I created an audiovisual installation, which flows between gesture and sound, featuring a visual-score, and suite of films incorporating choreography, vocal composition, and costume. At the heart of the work is the Nadi Varnana sequence. Through a range of exaggerated gestures made with the eyes and hands, this sequence embodies the watershed mimetically, representing the river cycle as a succession of codified movements – the first rain on the mountaintop, rivulets becoming mountain streams, fast flowing river, and, the completion of a slow meander to the sea.

Adapting this into a performance-to-camera, I created three interlinked films. In the first, on the largest of screens, multiple repetitions of my silver-costumed body enact each stage of the river’s journey – a liquid body flowing from source to mouth. Alongside this, I created a vocal composition from multi-layered vocals, imitative of the percussion (drums and cymbals) that traditionally accompanies the sequence, evoking the river’s formation and flow. Projected onto another screen, above a doorway, the second film is a close up of my eyes performing choreographed gestures that signify the same transition from river source to mouth. As my eyes close shut, and the stage falls empty, on a third screen, through the open doorway, my disembodied mouth begins to incant instructions for the performance, using a melody that draws on the vocal chanting style of Kutiyattam: ‘take your eyes to the top of the high mountain, trace the summit with your fingers, open the brow, wait for the rain to fall…’  Two visual scores are displayed nearby, transcribing the stages of the river embodied movement. As the mouth closes, bringing an end to the song, the body gives expression to the lyrics, beginning a new cycle of the river score.

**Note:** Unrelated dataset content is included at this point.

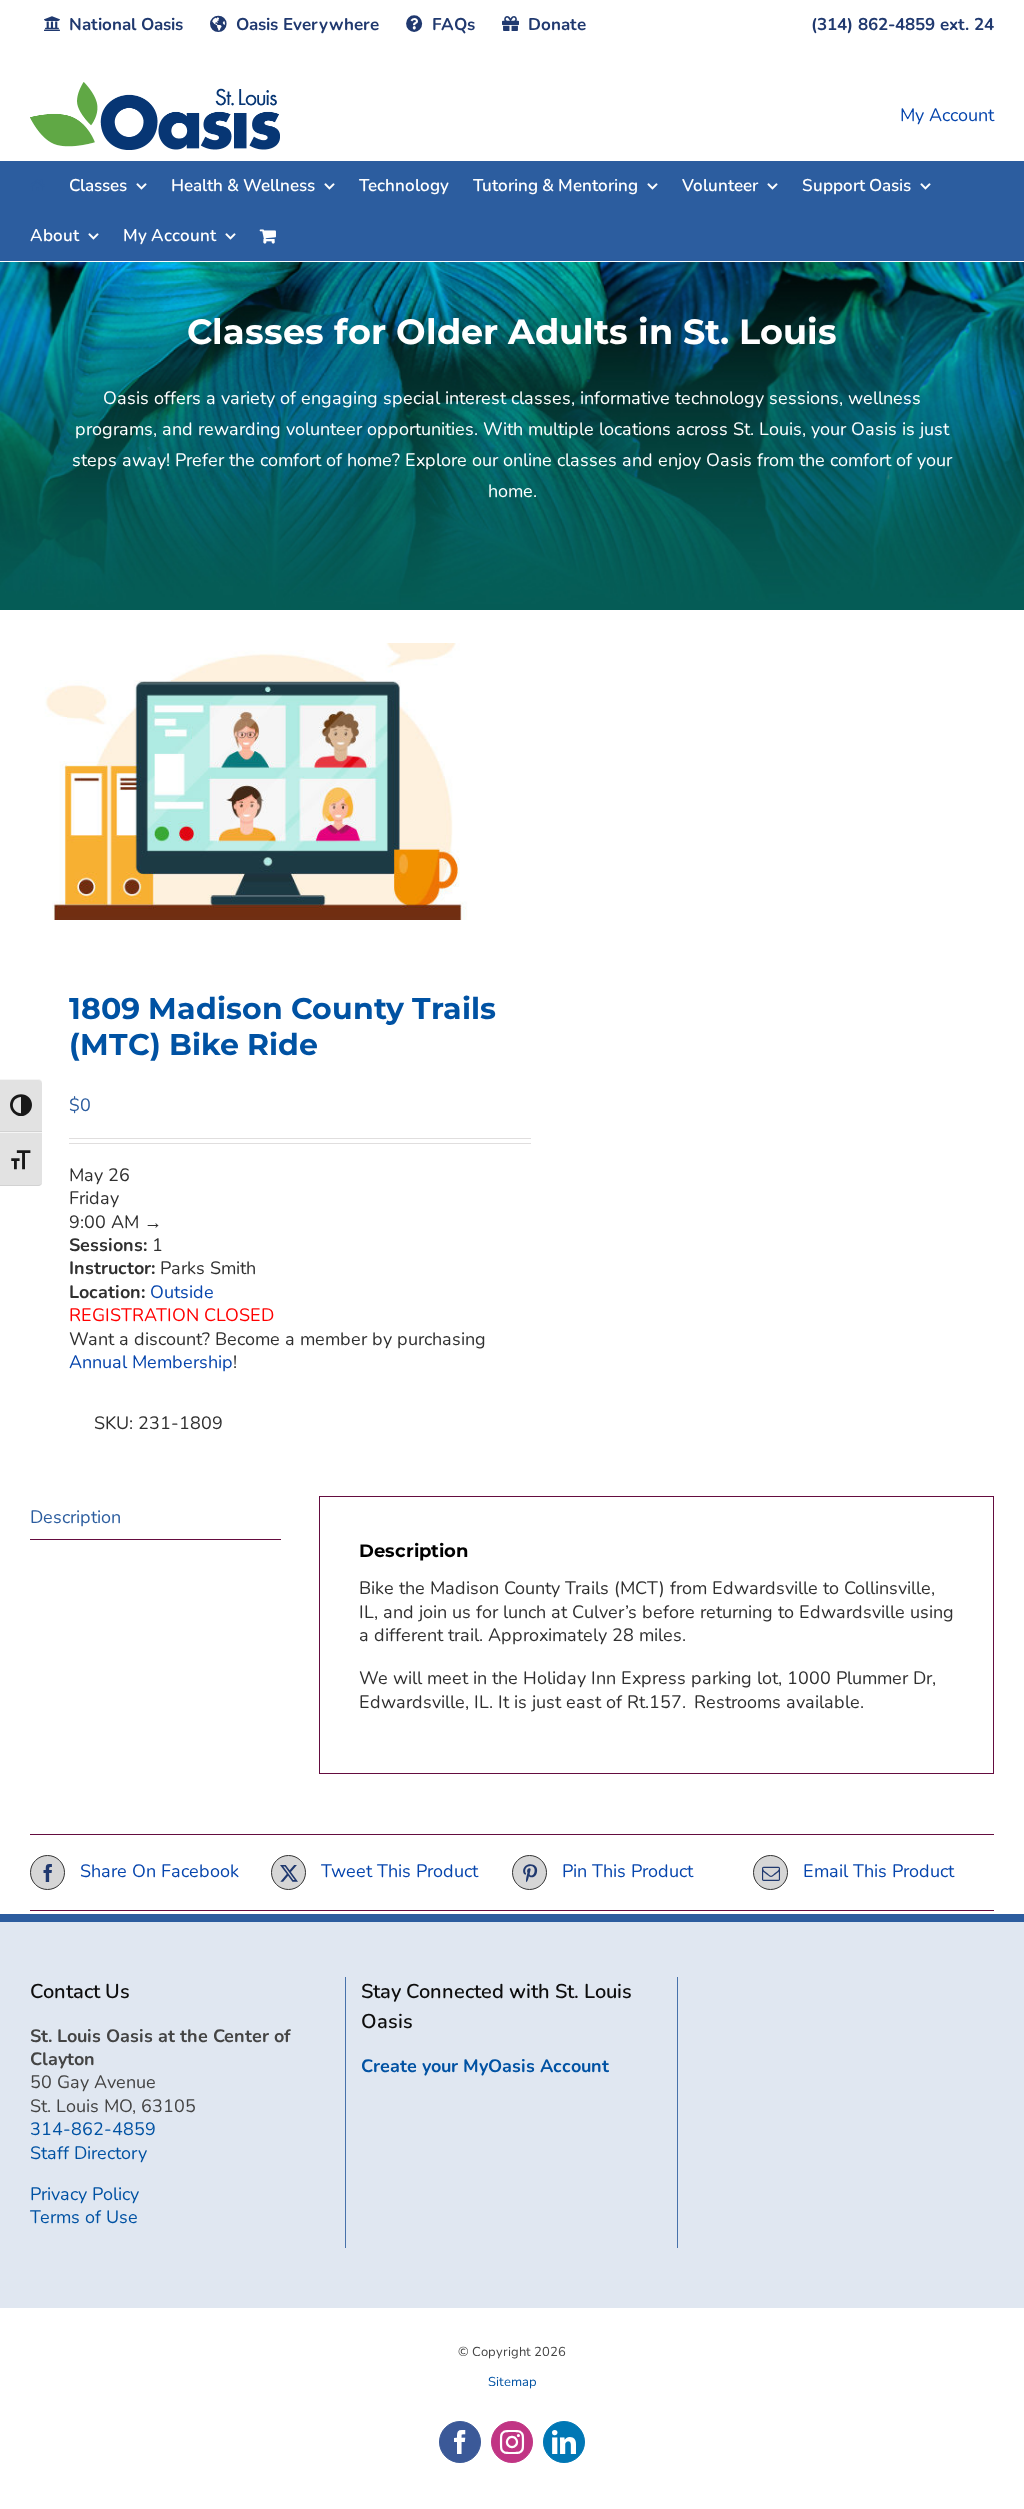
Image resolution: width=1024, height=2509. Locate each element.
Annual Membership (151, 1362)
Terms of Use (84, 2217)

Now the project has been fully realised, how do you feel about it?
I’m not entirely certain how I feel about it yet – it is still so fresh. The installation is on show in Kochi until the end of March, and it usually takes me a bit of time to reflect on my process and resulting outcome. Maybe I can answer this question in a couple of months’ time!

How has it informed your creative processes going forward?
I really enjoyed shifting my initial focus from purely vocal sound to proceeding from body movement and I’m keen to further explore the connections between different modalities of voice, gesture and mark-making. I also loved working with film, and anticipate going deeper into this medium in the future.

What’s next for you?
I am working on a number of new performance and audiovisual projects, including a vocal piece exploring tidal language, and a composition for voices and singing saws created from fragments of Finnish forest-related songs. This year, I am Leverhulme artist-in-residence in The Centre for Language Evolution at the School of Philosophy, Psychology and Language Sciences in The University of Edinburgh. And I’m also beginning to slowly plan how I can take some older projects such as Away with the Birds on tour, and perhaps even release a record or two. We shall see!